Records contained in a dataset
-------------------------
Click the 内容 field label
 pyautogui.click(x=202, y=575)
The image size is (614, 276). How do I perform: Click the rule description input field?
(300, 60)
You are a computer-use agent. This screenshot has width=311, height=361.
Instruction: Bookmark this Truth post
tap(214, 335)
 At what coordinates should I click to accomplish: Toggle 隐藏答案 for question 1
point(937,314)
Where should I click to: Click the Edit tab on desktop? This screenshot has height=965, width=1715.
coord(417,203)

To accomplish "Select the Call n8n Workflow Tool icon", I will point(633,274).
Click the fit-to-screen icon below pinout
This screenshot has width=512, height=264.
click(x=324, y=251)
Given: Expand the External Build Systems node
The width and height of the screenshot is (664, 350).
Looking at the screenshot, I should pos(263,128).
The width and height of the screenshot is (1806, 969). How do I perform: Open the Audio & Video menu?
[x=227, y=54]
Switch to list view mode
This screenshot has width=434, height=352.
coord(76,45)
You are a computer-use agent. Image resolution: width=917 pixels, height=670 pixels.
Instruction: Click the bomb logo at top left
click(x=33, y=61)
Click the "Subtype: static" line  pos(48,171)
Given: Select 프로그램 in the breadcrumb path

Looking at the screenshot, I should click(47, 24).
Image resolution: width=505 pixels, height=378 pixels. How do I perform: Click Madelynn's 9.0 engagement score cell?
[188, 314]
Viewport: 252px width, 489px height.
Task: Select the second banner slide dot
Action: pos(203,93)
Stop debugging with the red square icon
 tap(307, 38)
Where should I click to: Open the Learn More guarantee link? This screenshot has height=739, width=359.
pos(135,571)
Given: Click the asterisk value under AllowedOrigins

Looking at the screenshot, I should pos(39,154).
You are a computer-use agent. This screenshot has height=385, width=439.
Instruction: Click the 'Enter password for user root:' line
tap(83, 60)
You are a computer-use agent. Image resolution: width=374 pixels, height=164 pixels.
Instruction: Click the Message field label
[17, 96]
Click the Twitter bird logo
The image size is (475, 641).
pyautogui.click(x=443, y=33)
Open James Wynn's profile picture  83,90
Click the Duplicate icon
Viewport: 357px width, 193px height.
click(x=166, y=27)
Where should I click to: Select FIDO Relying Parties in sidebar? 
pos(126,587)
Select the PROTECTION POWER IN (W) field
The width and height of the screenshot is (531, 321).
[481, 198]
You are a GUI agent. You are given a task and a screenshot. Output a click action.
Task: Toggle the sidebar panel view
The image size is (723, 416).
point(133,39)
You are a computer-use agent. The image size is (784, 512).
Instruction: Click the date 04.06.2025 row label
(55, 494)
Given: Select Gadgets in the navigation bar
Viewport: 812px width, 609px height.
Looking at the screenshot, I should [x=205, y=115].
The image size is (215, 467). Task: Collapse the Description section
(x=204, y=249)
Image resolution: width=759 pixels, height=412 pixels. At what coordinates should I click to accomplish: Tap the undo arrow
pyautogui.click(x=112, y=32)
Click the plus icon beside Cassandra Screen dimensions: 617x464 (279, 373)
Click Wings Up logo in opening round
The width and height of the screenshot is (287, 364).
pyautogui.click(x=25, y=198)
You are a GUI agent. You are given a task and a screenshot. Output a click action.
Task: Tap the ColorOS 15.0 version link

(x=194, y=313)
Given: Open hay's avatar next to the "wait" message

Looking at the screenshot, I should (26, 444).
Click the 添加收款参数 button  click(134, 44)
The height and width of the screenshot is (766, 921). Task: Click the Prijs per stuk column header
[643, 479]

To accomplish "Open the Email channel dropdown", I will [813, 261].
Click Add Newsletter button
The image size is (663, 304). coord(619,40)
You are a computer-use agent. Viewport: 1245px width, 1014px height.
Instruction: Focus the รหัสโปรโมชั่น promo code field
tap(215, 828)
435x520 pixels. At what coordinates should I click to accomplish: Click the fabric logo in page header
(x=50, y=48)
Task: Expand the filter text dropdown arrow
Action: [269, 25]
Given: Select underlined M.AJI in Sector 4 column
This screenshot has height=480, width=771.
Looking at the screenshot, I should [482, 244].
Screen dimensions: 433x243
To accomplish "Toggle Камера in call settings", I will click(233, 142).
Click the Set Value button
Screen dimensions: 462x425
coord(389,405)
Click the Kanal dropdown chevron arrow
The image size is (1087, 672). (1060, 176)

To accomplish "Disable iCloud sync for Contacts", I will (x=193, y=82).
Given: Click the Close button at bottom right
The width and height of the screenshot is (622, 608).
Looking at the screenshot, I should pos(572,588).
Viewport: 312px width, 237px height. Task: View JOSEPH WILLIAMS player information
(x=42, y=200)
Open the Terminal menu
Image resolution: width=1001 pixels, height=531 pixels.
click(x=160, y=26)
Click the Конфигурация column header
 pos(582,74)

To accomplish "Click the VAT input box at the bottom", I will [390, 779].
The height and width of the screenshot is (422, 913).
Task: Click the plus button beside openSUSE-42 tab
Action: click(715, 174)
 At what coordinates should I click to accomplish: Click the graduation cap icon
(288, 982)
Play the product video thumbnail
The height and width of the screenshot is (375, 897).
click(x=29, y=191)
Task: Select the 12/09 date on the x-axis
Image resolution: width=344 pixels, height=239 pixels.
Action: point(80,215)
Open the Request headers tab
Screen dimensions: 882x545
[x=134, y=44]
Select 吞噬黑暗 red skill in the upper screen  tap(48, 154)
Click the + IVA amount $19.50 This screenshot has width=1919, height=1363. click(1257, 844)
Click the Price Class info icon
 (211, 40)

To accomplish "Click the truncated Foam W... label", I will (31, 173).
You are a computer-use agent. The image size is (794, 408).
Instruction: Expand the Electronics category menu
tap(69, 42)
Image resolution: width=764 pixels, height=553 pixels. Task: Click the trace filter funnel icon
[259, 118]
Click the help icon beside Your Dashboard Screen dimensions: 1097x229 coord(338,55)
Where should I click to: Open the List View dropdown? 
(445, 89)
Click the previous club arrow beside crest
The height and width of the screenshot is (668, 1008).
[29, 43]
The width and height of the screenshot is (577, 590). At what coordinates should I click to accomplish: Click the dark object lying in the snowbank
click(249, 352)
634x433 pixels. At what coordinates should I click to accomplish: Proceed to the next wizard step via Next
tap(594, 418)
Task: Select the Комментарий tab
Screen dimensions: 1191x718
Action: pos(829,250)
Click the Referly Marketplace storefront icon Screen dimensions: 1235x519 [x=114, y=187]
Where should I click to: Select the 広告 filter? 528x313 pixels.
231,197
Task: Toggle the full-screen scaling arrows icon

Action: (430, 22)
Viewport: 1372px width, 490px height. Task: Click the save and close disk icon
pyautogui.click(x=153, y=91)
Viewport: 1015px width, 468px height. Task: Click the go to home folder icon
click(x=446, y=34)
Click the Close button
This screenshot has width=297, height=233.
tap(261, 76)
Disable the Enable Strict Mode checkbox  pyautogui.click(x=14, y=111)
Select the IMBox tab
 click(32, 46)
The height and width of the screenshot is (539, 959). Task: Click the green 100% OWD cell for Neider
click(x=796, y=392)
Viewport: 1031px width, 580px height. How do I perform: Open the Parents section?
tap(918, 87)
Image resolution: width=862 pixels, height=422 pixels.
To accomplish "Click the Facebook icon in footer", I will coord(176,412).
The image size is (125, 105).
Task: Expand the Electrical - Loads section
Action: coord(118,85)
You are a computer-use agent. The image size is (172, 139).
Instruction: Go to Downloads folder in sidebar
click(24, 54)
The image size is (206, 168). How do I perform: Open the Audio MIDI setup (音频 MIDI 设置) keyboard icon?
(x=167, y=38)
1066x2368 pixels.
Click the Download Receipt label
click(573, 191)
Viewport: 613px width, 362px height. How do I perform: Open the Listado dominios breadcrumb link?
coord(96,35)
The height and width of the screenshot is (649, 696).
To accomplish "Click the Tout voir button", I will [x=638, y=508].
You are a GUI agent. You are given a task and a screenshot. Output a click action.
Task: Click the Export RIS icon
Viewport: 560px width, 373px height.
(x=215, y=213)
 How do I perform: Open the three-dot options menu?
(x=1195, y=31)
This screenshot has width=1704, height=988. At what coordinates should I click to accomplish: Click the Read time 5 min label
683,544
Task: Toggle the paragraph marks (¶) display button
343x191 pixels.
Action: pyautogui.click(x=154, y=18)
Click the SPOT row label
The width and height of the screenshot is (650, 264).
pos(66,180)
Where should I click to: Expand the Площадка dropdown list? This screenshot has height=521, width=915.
-------------------------
Retype the records above from the very first line down to the line with "Given: Expand the External Build Systems node", keeping both of those lines. Include nothing beyond them.

Click the 内容 field label
 pyautogui.click(x=202, y=575)
The image size is (614, 276). How do I perform: Click the rule description input field?
(300, 60)
You are a computer-use agent. This screenshot has width=311, height=361.
Instruction: Bookmark this Truth post
tap(214, 335)
 At what coordinates should I click to accomplish: Toggle 隐藏答案 for question 1
point(937,314)
Where should I click to: Click the Edit tab on desktop? This screenshot has height=965, width=1715.
coord(417,203)

To accomplish "Select the Call n8n Workflow Tool icon", I will point(633,274).
Click the fit-to-screen icon below pinout
This screenshot has width=512, height=264.
click(x=324, y=251)
Given: Expand the External Build Systems node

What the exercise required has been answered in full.